Dopo l’intesa tra Il Cairo e Atene sui confini marittimi, Erdogan ha deciso di tornare a mostrare gli artigli nella sfida sulla ricerca delle risorse naturali nella porzione di mare contesa
“La Turchia ha ripreso immediatamente le trivellazioni nel Mediterraneo orientale”: ad appena un giorno dall’annuncio dell’accordo tra l’Egitto e la Grecia sui confini marittimi, il presidente turco Recep Tayyip Erdogan ha deciso di tornare a mostrare gli artigli nella sfida con Atene sulla ricerca delle risorse naturali nel Mediterraneo orientale.
“La cancelliera tedesca Angela Merkel mi aveva chiesto di fermare le trivellazioni. Avevamo deciso di sospenderle perché loro avevano fiducia nella Grecia e in altri attori regionali, ma non ci siamo mai fidati davvero e avevamo ragione. Abbiamo ripreso immediatamente le trivellazioni”, ha attaccato Erdogan al termine della preghiera del venerdi a Santa Sofia, cui ha preso parte.
L’intesa tra Grecia ed Egitto nella sostanza è stata una risposta al precedente accordo sulla giurisdizione dei confini marittimi siglato a novembre tra Turchia e Libia. “Il nostro accordo con Tripoli è valido e lo faremo valere con decisione, soprattutto nei confronti di chi non ha diritti”, ha detto ancora il presidente turco, aggiungendo: “Mi chiedo cosa cerchino in quell’area la Grecia e l’Egitto.

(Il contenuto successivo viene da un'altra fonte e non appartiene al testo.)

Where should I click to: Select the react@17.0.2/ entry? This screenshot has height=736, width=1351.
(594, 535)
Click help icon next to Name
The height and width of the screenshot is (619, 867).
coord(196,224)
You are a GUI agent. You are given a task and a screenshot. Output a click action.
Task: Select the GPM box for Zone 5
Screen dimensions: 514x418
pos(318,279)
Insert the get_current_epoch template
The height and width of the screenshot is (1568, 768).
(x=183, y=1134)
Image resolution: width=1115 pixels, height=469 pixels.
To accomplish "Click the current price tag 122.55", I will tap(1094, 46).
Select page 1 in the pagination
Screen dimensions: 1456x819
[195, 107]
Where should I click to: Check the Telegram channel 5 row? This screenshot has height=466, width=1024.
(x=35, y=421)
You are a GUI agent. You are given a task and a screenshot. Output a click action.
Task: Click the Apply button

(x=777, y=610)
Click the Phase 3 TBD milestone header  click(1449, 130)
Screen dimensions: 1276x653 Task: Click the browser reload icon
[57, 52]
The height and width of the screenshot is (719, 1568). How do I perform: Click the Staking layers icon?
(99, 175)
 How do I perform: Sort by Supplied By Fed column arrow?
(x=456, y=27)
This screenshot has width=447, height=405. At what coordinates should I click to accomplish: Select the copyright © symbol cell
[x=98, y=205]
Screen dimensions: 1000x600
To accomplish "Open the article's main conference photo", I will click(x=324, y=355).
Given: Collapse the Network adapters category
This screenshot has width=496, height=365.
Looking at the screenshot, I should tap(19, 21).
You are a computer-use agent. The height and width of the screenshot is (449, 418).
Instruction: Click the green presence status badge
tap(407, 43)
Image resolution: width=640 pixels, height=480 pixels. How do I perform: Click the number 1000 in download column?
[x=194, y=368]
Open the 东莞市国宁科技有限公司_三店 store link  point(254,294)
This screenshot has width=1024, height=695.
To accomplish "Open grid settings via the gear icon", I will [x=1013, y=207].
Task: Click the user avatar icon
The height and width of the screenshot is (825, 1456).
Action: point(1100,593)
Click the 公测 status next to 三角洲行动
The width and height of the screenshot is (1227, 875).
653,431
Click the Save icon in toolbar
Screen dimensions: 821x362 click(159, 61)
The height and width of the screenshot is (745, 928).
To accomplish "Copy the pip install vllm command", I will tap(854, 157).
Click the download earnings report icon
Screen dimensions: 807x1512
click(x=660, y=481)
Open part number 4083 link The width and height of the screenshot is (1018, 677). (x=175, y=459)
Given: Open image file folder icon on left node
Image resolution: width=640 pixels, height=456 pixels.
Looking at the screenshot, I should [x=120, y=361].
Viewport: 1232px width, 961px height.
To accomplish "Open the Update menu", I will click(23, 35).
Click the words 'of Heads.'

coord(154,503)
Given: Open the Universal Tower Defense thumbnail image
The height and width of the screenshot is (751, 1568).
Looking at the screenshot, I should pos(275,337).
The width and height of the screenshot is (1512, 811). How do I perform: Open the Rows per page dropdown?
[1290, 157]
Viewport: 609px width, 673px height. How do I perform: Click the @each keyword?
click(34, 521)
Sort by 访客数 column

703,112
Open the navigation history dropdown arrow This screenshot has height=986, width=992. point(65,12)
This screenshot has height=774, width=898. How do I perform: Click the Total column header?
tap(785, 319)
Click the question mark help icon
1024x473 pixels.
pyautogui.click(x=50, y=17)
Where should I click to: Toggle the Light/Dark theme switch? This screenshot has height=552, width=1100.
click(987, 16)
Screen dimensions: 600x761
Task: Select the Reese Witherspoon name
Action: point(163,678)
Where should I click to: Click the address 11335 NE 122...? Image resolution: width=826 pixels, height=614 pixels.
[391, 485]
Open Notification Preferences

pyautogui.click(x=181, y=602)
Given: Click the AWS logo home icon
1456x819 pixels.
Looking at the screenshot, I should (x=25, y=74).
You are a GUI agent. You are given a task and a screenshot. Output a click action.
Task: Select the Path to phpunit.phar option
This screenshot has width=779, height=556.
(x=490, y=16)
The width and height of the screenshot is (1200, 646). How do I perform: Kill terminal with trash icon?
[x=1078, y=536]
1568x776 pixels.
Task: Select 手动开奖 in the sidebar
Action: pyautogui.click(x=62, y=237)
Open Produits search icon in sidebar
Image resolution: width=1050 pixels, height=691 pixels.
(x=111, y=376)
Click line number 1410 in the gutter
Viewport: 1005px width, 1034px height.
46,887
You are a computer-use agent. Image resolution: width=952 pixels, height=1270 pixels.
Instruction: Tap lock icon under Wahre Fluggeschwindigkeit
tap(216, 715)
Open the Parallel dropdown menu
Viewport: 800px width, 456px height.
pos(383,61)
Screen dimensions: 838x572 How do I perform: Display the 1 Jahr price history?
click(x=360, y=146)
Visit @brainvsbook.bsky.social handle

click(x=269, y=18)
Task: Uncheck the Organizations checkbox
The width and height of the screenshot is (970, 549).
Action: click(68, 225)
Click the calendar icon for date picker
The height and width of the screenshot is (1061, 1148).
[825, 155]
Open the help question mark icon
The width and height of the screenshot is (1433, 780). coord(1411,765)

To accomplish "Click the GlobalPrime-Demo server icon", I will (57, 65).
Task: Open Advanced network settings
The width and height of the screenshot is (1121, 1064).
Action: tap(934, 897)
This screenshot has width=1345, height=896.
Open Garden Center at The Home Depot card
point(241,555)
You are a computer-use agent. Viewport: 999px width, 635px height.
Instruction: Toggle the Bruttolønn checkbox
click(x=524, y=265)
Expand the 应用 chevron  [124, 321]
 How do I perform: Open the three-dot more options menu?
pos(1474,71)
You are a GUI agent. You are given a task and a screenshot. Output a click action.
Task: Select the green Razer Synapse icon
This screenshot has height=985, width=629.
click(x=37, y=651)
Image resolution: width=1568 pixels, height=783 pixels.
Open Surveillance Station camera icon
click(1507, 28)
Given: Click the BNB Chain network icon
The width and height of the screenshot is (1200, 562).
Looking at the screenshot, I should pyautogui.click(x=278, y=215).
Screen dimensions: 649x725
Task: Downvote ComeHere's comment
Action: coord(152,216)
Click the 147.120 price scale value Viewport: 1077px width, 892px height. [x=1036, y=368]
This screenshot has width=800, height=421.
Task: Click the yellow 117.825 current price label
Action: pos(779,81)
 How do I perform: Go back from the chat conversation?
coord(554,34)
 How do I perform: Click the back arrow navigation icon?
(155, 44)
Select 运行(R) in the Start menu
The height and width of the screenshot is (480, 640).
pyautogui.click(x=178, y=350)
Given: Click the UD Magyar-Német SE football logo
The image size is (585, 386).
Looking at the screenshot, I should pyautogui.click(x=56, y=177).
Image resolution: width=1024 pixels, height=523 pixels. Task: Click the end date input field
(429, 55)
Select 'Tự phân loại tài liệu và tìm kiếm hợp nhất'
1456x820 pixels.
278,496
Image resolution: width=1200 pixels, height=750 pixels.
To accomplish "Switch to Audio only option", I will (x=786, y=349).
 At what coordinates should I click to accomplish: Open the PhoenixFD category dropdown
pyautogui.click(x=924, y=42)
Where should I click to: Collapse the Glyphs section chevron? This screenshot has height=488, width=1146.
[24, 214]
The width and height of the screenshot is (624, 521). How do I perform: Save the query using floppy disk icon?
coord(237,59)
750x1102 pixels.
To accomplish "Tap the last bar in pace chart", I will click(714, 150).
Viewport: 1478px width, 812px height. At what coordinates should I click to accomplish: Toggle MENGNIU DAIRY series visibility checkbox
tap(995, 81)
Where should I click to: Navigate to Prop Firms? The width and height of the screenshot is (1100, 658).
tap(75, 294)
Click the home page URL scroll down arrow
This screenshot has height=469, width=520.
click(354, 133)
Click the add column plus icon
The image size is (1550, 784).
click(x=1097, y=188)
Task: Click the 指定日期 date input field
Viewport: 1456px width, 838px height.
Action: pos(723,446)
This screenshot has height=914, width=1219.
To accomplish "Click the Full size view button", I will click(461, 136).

Dopo il nostro accordo con la Libia tutti si sono buttati dentro quella zona. l’accordo siglato tra loro non ha valore reale”.
È lo stesso Erdogan a far sapere che nella zona contesa sarebbe stata già inviata la nave “Barbaros Hayrettin”.
A detta del presidente turco, il governo greco “non ha mantenuto le sue promesse”. Alla fine di luglio, Ankara aveva accettato di rinunciare “per un certo tempo” alle controverse trivellazioni vicino all’isola greca di Kastellorizo (nota in Italia perche’ qui e’ stato girato il film “Mediterraneo” di Gabriele Salvatores), vicinissima alla costa della città turca di Kas.
Praticamente, la Turchia in quel momento era sul punto di inviare una nave da ricognizione per verificare la presenza di giacimenti di gas. In reazione, Atene aveva mobilitato la propria Marina militare nell’Egeo, dichiarando lo stato d’allerta per le proprie truppe. Da quando sono state scoperte le riserve naturali nel Mediterraneo orientale, per cui anche di fronte alla costa di Cipro, le tensioni sul loro sfruttamento stanno decisamente infiammando tutta l’area.
A dichiarare i propri diritti sui territori marittimi sono Cipro, la Turchia e la Grecia.
Il primo passo era stato quello di Ankara, con il suo accordo con il governo libico di Tripoli, volto ad estendere notevolmente i propri confini marittimi nell’area. In particolare Atene ha attaccato numerose volte e con grande durezza la Turchia per la corsa all’esplorazione di gas e al petrolio nelle zone marittime contese.
Non sorprende dunque che la prima reazione della Turchia all’accordo sui confini marittimi tra il Cairo e Atene, annunciato ieri, sia stata a dir poco veemente: “Non c’è alcun confine marittimo tra Grecia ed Egitto. La Turchia non riconosce il valore giuridico di quest’accordo. Mostreremo sul campo e a livello diplomatico quella che e’ la nostra idea dell’intesa”.
Opposta la posizione dell’Egitto: “È un accordo che permette ad ambedue i Paesi di procedere nel massimo sfruttamento delle risorse disponibili presenti nella zona economica esclusiva concordata”, ha detto il ministro egiziano Sameh Shukri all’incontro per la firma del trattato greco-egiziano al Cairo.
Dal canto suo, stato il ministro degli Esteri greco, Nikos Dendias, a definire l’accordo firmato ieri “l’esatto contrario” di quello, “da cestinare”, sottoscritto l’anno scorso fra Ankara e il governo di Tripoli guidato da Fayez al-Serraj. Sia la Grecia che l’Egitto vedevano i loro diritti “feriti” dall’intesa sui confini marittimi raggiunta l’anno scorso dalla Turchia e da Tripoli. “Con la firma del nostro accordo, invece, il memorandum turco-libico e’ finito dove meritava di finire: in un cassonetto”, ha rincarato ieri la dose Dendias. Gli osservatori concordano: le tensioni nell’Egeo promettono di crescere ancora.